Fishing in the lower Susquehanna has been slow this week for striped bass and other species due to the lack of power generation water releases from the Conowingo Dam. Out at the mouth of the Susquehanna and Elk Rivers striped bass fishing has also been slow with the only action coming from the deepest parts of the channels. Yellow perch are beginning to show up in the lower sections of the rivers in the upper bay region and providing some action and good eating.

Farther down the upper bay, cold water temperatures are turning the striped bass action dial to lower readings as the fish begin to hunker down in the deeper parts of the channels. Some are still feeding but it takes patience and a lot of lead in the form of inline weights to get bucktails down to where the fish are suspended if you are trolling. Jigging can still be productive and soft plastics or metal jigs will get the job done if you can find some cooperative fish. There continues to be a lot of small fish around but some real whoppers are being caught also. The action in the tidal rivers such as the Patapsco, Gunpowder, Magothy and Chester has been reported to be slow lately but there is hope it will pick up again. Water temperatures are hovering around the 50° mark this week and once they fall into the low 40's most striped bass will hunker down to sit out the winter in the deepest parts of the channels that have sufficient oxygen levels and slightly warmer water temperatures.

The Bay Bridge is always a late season draw and fish will be found suspended at the rock piles and bridge abutments holding close to the bottom. Jigging is the best way to get to them and soft plastics often outperform metal in this situation. Small heavy metal jigs are a good bet when fishing at the rock piles for white perch.

In the middle bay region there continues to be scattered striped bass action and all of it tends to be in very deep water, 50' or more. The deeper channel edges of Kent Island are usually a great place this time of the year to find schools of striped bass and white perch holding close to the bottom. The mouth of the Choptank and Little Choptank have been providing good reports this weekend for those jigging deep. Josh Kaltreider holds up a nice one he caught recently near the Gooses in about 50' of water.

Photo courtesy of Travis Long

White perch are also holding in the deep waters of the major channels in the region, often in 50' of water and holding close to the bottom. Hard bottom is a key and a jig with a dropper fly is a good way to get down to them. If the drift is too fast or currents too strong a medium-sized sinker with two dropper flies is a good bet. Tipping those dropper flies with a small piece of bloodworm will increase the odds of success.
In the lower bay region fishing for striped bass has been good with decent size legal fish being caught throughout the region. As would be expected most of the action is deep but occasionally there has been some action on top. Concentrations of baitfish to attract and hold striped bass are the key factor for success as we move into the last month of the season. The lower bay region is the last stop for baitfish schools as they head south into Virginia waters, and most of the action was in that region last year, in December of 2015. Sea gulls and gannets have been marking the way to much of the action and usually when gannets are involved the baitfish are fair sized and thus the striped bass are also. Channel edges at Buoy 76, the HS Buoy, Buoy 70, 72A, Cove Point and the Targets have been some of the better places to find action. The lower Patuxent and Potomac have also been providing good fishing. Vertical jigging with larger soft plastics cuts down on dealing with smaller fish and trolling bucktails with heavy inline weights has also been effective.

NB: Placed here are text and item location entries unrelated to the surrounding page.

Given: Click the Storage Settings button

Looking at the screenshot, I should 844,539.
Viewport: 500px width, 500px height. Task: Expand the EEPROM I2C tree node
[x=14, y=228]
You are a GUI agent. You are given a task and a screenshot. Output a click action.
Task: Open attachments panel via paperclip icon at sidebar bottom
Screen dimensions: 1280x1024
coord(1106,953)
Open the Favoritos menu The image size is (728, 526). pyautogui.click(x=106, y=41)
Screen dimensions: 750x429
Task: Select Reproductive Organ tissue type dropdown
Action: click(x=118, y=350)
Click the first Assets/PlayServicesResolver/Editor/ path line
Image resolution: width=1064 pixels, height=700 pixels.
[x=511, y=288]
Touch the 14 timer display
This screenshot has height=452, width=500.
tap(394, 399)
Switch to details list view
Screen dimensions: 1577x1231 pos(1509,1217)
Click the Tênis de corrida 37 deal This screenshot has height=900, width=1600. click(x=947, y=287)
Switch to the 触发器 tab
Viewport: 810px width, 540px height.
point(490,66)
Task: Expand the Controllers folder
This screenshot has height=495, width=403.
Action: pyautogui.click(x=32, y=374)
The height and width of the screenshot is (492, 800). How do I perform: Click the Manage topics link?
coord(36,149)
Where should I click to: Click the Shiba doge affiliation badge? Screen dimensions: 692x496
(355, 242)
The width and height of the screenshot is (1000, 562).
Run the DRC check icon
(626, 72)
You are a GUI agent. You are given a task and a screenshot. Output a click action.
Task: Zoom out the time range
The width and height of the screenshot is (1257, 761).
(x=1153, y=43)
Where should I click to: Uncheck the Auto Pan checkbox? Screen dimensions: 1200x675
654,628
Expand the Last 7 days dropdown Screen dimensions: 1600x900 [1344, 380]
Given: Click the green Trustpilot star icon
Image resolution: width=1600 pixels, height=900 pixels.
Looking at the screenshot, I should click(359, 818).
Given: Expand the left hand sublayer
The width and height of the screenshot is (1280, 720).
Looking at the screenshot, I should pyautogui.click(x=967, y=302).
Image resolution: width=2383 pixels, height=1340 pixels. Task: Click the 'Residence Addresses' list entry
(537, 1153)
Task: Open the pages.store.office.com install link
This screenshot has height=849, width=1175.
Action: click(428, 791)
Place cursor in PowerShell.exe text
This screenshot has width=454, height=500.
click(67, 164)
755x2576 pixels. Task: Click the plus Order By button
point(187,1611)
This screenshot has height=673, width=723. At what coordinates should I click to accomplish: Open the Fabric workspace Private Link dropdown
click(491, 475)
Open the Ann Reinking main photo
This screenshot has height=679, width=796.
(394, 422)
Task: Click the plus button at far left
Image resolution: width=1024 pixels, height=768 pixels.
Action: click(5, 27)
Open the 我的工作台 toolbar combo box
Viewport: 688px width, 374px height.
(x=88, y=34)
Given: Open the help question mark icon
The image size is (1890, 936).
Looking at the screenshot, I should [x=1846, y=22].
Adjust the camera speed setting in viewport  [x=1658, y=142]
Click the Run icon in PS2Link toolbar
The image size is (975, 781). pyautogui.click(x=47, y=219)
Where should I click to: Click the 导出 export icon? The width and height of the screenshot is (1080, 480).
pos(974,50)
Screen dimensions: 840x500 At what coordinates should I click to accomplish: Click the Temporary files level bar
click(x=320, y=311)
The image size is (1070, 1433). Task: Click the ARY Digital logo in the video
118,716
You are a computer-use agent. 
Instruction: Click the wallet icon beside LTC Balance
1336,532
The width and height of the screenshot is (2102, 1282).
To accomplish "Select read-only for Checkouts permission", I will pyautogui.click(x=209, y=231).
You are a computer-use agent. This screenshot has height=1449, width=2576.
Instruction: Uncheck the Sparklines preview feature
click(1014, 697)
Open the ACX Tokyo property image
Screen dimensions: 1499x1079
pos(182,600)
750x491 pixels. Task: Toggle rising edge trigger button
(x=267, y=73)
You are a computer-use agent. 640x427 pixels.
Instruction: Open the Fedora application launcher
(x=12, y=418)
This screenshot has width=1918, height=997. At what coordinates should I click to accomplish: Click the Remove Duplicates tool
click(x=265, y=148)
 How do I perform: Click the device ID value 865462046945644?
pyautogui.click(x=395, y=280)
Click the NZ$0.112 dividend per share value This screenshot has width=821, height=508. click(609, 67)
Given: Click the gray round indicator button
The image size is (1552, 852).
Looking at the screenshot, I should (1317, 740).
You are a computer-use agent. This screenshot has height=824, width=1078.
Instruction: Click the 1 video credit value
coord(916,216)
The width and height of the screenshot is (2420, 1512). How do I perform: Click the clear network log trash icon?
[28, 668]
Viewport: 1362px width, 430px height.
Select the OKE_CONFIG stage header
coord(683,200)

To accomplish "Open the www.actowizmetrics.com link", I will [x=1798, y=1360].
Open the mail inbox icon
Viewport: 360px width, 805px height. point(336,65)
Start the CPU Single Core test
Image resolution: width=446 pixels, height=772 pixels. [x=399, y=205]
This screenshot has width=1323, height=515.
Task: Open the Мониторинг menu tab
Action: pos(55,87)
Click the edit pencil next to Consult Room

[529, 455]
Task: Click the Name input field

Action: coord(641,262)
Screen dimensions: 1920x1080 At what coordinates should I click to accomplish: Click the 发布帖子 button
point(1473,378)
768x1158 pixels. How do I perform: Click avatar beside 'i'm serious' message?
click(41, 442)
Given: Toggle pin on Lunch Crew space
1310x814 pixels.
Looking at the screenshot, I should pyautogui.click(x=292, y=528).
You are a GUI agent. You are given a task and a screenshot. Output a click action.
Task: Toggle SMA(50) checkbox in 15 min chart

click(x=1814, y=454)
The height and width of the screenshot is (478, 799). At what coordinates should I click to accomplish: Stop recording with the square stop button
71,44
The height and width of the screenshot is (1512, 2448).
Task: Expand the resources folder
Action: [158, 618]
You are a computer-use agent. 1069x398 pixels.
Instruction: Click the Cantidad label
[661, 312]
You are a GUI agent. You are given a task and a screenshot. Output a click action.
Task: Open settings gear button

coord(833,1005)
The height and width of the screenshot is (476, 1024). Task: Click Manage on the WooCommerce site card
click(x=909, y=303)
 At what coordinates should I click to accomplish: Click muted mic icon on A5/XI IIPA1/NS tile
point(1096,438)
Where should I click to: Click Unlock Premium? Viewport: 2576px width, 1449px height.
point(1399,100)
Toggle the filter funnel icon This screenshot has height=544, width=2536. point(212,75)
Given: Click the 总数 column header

The last month of the Chesapeake Bay striped bass season is when hopeful anglers look for large fall migrant striped bass that make a right hand turn up the Chesapeake on their fall southerly migration. Rumors abound of a few large fish being caught just south of us at the Cut Channels but so far the action has yet to develop to any degree in Maryland waters. The bulk of the migration tends to be out in the EEZ area right now off southern New Jersey but there was some exciting action off southern New Jersey beaches over Thanksgiving, so maybe some fish will come this way in early December.

Those who wish to put some tasty fillets in their freezers for the winter months have been targeting white perch in the lower Patuxent and Nanticoke Rivers in about 50' of water over good oyster bottom. Jigging and fishing with bottom rigs baited with pieces of bloodworm have been the way to fish for them. Also anchoring up along channel edges in the tidal Potomac from the 301 Bridge to the Wilson Bridge and bottom fishing with cut bait is a great way to fill a cooler with a mess of medium-sized blue catfish. Alvie Sickle holds up a nice blue catfish destined for the freezer.

Photo courtesy of Jim Gronaw

Freshwater fishing in the western region is still going strong but due to colder water temperatures, tactics are changing. Water temperatures are in the 40's now in most areas and if fish can go deep to find slightly warmer water they will. At Deep Creek Lake there has been good fishing for yellow perch in about 40' of water working small jerkbaits and silver buddies slow and close to the bottom. Walleye are also very active and can be caught on similar lures.

Smallmouth bass and walleye fishing in the upper Potomac River has been fairly good but fishing has been hampered by low flows in the river and loose grass and fallen leaves fouling lines. Tubes and small crankbaits have been good choices for lures. Trout fishermen are also dealing with low flows but like the smallmouth bass and walleyes; they have to be somewhere so targeting the deeper pool areas and channels is a good bet. Small spinners and spoons are good bets for spin casters and wooly buggers and nymphs for fly casters.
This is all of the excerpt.